[Directions for this task]
When you reach the line containing "[Building the future workforce] (90, 1359)" in the entries below, start writing out each line exactly, and stop after the line containing "Sixty years in practice (52, 1060)".

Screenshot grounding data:
───
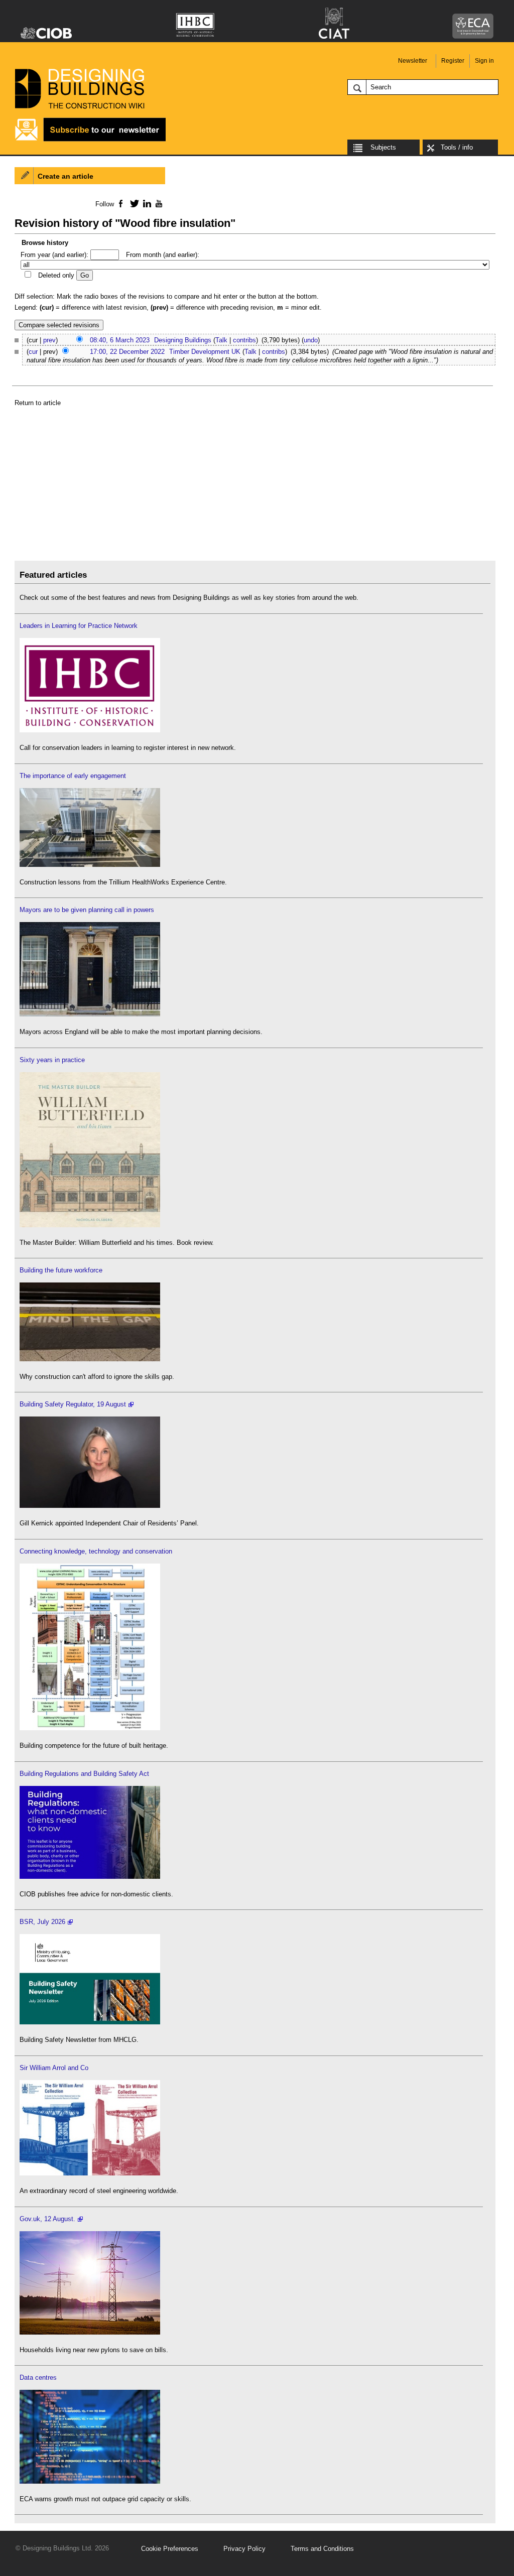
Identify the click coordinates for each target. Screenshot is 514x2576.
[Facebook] (120, 203)
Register (452, 60)
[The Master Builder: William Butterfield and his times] (90, 1225)
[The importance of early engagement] (90, 864)
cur (33, 351)
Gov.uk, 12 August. (47, 2219)
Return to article (38, 403)
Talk (221, 340)
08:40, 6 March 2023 (120, 340)
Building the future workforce (61, 1270)
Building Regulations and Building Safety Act (84, 1773)
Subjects (383, 147)
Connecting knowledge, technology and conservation (96, 1551)
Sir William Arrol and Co (54, 2068)
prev (49, 340)
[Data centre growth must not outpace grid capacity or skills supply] (90, 2481)
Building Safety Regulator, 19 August (73, 1404)
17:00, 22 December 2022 (127, 351)
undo (311, 340)
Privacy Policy (244, 2548)
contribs (244, 340)
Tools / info (457, 147)
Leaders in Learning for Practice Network (79, 625)
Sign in (484, 60)
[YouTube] (158, 203)
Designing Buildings (182, 340)
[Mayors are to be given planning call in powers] (90, 1014)
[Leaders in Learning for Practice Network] (90, 730)
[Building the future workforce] (90, 1359)
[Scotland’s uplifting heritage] (90, 2173)
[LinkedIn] (145, 203)
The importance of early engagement (73, 776)
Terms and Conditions (322, 2548)
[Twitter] (132, 203)
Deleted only (56, 275)
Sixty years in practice (52, 1060)
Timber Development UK (204, 351)
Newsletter (412, 60)
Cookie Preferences (169, 2548)
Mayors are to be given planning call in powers (87, 910)
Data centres (38, 2377)
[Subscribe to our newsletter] (90, 140)
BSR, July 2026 (42, 1921)
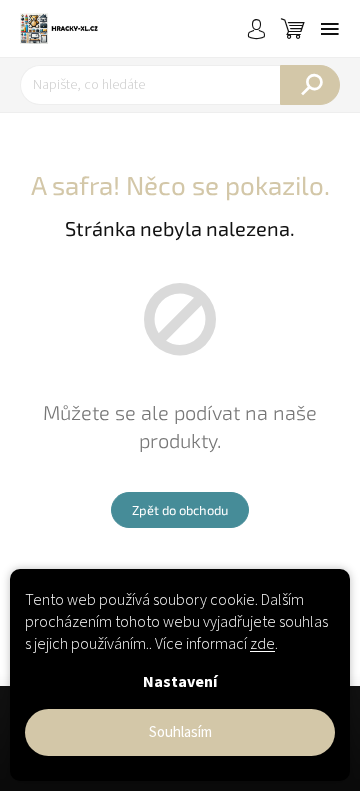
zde (262, 644)
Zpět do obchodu (180, 510)
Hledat (310, 85)
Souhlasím (180, 732)
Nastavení (180, 682)
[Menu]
───
[Answer for this exercise]
[Building the future workforce] (90, 1359)
[Scotland’s uplifting heritage] (90, 2173)
[LinkedIn] (145, 203)
The importance of early engagement (73, 776)
Terms and Conditions (322, 2548)
[Twitter] (132, 203)
Deleted only (56, 275)
Sixty years in practice (52, 1060)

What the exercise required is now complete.